51      At the end of the day, as already indicated at the outset, the ultimate issue is one of relatively narrow compass but is not necessarily easily determined.  The plaintiff herself says that she would be unable to work the 25 hours threshold per week which would roughly translate to five days per week at five hours per day.  She receives some support for this proposition from occupational physician, Dr Sillcock, although, as I have already stated, on an apparently limited basis.

52      Counsel for the defendants, in a searching but fair cross-examination of the plaintiff, elicited evidence that the job of a phlebotomist in the breakdown of its inherent tasks is essentially very light.  Counsel for the plaintiff concedes that the plaintiff is able to perform each of the tasks in the job description set out as a phlebotomist.

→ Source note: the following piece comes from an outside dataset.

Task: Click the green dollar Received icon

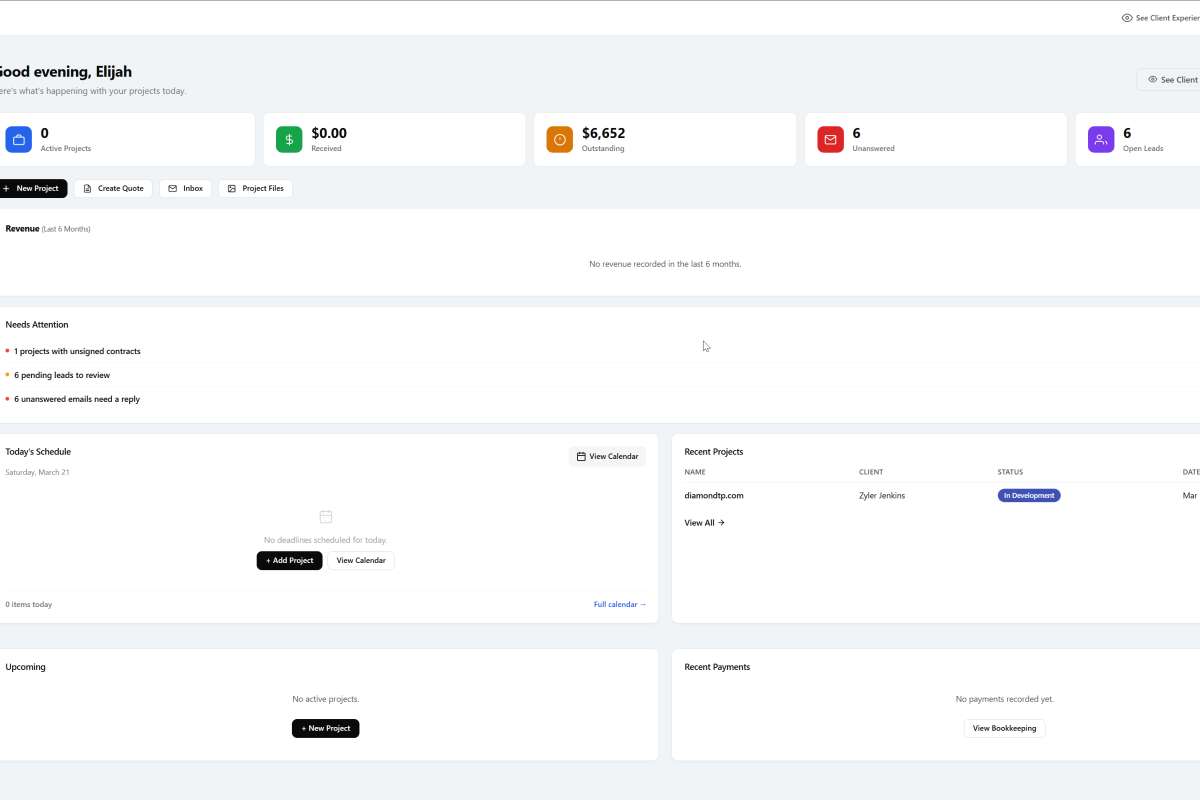Action: (289, 140)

53      I take into account the following factors in determining the ultimate issue in this case.  First, the defendants in this case concede that the plaintiff is deserving of a certificate for pain and suffering which, in itself, is a valuable indicator as to the severity of the economic loss component.  It is further conceded that the plaintiff is an honest historian and concedes matters when they have to be conceded.  She comes from a hardworking background, holding down two or three jobs concurrently before she was injured.

54      I accept that she suffers from chronic pain in the back and leg and with the consequences as already described and that this has the effect of affecting her resistance over time.  I accept her evidence that she would not be able to manage the required 25 hours per week.

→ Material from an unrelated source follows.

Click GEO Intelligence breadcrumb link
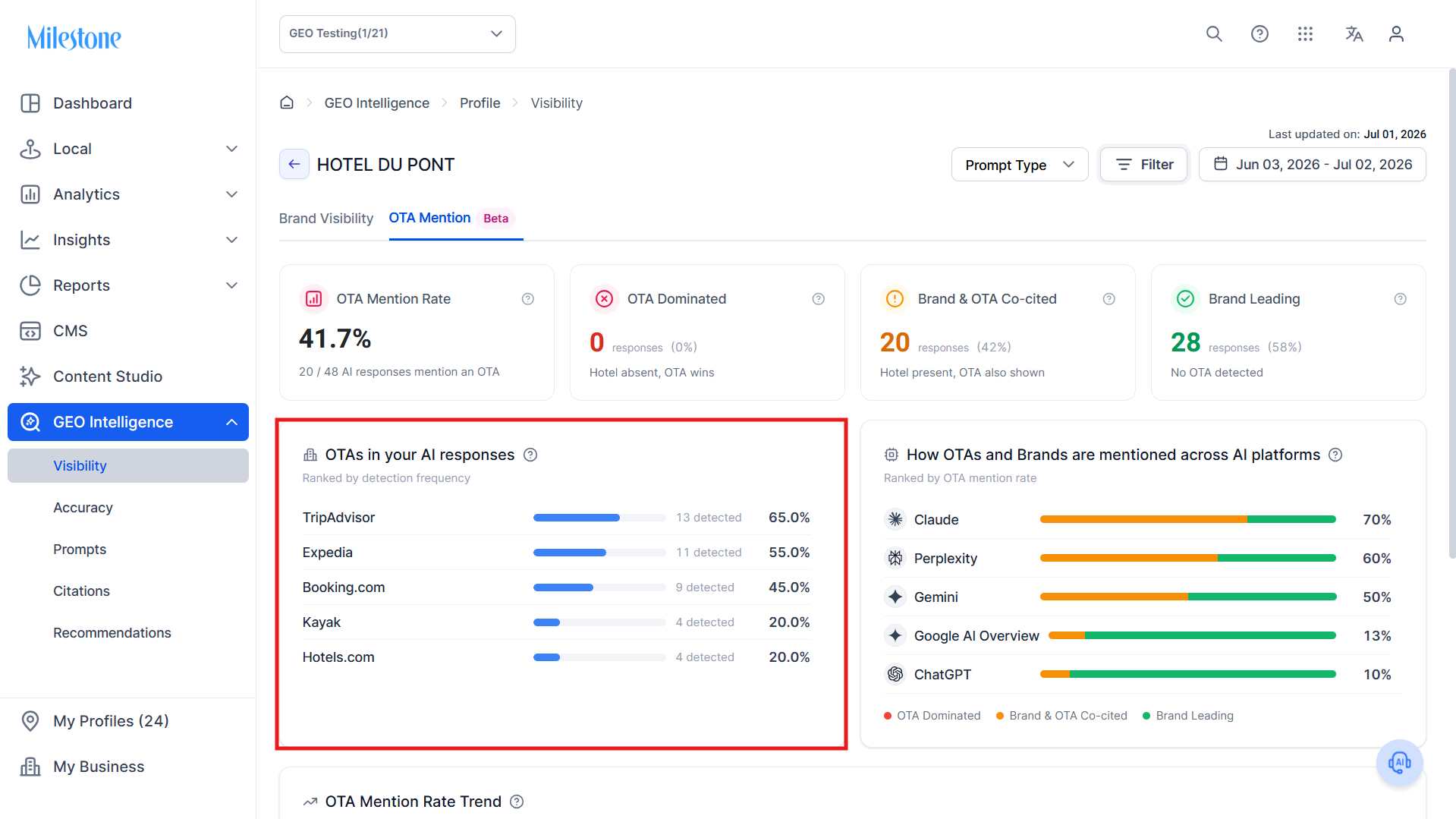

55      Taking all these matters into account and the consistency of the medical evidence, I consider that she has tipped the balance slightly in her favour, such that she has discharged the onus of proof, and I find that there would be a 20-hour per week limit on a permanent basis as a result of the physical injury.

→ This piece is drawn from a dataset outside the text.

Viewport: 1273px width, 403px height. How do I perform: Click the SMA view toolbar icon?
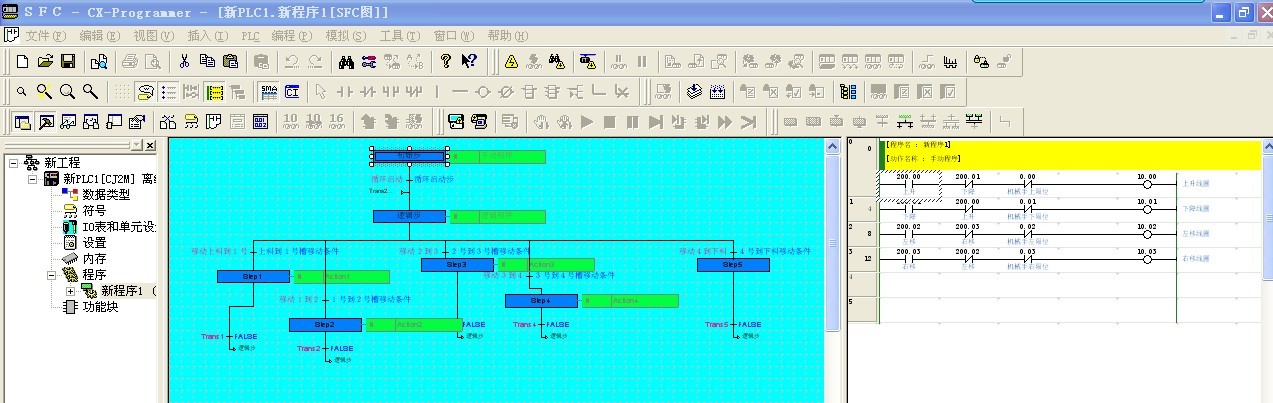(269, 92)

56      Accordingly, leave will be granted to the plaintiff to commence proceedings for pain and suffering and for loss of earning capacity, and I will hear the parties as to any consequential orders.

Ruling as to Costs

57      In this matter, I am disposed to certify for Counsel’s fees, although I accept that there is the concurrent jurisdiction in the Costs Court and, prima facie, that that Court is well able to determine these matters.  I have now heard this case and delivered judgment and consider that probably – it was not an easy case to determine, and I consider that probably I am in the best position to assess whether or not Senior Counsel should have been retained in this matter.

58      As indicated, the plaintiff had only just discharged the onus of proof and I consider that it was prudent for the solicitor to engage Senior Counsel’s services at the outset and I am disposed to exercise the concurrent jurisdiction and to order certification for Counsel’s fees in addition to the costs order already agreed to between the parties.  I am sympathetic to Counsel’s submission that there has not been an increase, as he says, for some eleven years, but I am unable at this stage to say there is a general move by the judges to make that increase.